== WORK TO BE COMPLETED ==
Every line below between the line holding "Given: Clear the search box with X icon" and the line holding "Screen dimensions: 850x445", inclusive, should be repeated exactly, and all other lines omitted.

(DATASET EXTRACT begins)

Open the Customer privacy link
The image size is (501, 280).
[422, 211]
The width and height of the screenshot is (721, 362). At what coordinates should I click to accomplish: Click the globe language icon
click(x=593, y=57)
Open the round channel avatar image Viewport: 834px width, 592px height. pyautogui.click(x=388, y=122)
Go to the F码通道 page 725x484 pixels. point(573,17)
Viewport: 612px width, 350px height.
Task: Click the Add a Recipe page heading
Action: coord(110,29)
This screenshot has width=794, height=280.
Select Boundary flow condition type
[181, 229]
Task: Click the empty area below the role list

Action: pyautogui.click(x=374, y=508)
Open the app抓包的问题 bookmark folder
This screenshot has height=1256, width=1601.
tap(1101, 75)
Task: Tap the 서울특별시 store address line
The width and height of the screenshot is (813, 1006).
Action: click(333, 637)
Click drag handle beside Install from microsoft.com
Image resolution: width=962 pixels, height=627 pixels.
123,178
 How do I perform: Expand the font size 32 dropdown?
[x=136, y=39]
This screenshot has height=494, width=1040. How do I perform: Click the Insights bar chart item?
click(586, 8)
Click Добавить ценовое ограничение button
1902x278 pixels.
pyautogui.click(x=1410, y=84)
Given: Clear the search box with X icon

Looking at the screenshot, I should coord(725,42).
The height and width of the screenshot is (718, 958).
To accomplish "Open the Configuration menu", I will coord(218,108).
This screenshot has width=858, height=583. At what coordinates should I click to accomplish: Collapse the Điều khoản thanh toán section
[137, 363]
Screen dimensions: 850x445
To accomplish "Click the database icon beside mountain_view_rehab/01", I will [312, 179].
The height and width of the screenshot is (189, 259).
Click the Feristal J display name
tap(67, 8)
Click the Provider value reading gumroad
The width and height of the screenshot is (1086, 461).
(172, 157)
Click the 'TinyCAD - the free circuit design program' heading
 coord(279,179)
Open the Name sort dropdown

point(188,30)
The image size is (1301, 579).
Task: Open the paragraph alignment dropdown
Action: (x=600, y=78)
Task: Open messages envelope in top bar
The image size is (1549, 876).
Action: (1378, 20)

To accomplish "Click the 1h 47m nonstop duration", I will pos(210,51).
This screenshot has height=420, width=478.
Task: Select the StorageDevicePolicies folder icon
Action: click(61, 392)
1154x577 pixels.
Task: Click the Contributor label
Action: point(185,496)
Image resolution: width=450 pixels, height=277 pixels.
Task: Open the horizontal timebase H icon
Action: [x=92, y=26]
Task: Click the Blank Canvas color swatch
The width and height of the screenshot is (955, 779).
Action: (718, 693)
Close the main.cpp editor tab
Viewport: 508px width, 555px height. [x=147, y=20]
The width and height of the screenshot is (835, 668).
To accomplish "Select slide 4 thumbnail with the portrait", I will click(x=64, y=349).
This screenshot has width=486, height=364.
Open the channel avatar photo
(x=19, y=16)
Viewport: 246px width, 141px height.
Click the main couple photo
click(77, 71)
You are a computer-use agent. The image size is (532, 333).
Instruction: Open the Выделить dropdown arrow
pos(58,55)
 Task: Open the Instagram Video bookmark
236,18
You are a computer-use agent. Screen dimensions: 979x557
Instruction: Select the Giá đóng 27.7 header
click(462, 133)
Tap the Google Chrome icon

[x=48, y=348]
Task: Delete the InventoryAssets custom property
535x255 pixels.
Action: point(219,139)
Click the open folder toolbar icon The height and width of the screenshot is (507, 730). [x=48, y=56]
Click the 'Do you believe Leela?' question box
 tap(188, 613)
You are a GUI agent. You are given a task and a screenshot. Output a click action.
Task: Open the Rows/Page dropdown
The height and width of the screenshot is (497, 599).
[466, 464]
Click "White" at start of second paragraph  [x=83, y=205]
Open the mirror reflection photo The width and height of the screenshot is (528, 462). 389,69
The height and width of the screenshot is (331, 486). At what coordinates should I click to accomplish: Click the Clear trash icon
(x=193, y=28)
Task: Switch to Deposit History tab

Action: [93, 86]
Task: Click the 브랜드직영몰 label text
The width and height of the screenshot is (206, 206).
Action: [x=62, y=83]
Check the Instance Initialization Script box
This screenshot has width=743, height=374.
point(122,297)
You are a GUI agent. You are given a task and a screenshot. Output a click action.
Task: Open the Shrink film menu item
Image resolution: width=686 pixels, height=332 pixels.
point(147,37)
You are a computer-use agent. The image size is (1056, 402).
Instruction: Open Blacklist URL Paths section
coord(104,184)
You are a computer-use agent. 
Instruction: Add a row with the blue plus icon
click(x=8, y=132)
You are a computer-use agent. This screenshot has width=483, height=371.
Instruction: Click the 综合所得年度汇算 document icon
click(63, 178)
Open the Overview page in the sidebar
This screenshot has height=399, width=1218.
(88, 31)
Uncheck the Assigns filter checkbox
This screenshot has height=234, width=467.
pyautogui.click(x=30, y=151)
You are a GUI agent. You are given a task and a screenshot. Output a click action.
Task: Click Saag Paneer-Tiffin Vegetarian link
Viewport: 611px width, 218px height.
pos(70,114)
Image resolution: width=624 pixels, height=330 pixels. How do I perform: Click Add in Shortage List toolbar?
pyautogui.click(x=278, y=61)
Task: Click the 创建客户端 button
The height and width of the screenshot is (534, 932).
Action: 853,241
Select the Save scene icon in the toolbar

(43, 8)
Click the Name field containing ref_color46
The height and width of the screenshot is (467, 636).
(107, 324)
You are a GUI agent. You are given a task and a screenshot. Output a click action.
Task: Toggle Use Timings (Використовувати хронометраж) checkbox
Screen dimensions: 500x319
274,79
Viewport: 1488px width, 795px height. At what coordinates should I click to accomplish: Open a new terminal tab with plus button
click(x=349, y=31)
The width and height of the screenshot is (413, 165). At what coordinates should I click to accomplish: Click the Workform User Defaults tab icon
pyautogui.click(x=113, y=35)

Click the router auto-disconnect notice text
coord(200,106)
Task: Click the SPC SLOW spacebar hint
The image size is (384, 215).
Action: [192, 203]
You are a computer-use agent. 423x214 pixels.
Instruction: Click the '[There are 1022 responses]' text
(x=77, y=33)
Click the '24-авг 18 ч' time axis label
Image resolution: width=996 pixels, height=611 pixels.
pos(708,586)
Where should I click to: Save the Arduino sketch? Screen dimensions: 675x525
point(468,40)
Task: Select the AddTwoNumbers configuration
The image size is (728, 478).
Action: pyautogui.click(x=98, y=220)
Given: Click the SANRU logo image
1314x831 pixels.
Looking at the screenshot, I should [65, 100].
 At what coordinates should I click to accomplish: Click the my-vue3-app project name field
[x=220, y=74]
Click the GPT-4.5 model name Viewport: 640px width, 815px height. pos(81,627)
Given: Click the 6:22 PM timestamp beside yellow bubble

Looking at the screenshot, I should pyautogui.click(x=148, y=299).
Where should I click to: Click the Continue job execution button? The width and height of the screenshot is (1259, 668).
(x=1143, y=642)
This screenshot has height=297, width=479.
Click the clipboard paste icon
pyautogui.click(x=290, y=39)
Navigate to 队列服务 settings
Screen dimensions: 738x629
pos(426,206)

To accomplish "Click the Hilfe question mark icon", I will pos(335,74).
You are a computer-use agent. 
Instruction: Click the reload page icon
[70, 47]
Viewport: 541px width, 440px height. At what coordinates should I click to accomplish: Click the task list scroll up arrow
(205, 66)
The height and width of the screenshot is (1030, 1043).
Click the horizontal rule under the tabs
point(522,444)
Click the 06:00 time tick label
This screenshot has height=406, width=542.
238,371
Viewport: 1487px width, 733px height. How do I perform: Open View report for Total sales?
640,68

(DATASET EXTRACT ends)

== THE COMPLETED TASK ==
Given: Clear the search box with X icon

Looking at the screenshot, I should coord(725,42).
The height and width of the screenshot is (718, 958).
To accomplish "Open the Configuration menu", I will coord(218,108).
This screenshot has width=858, height=583. At what coordinates should I click to accomplish: Collapse the Điều khoản thanh toán section
[137, 363]
Screen dimensions: 850x445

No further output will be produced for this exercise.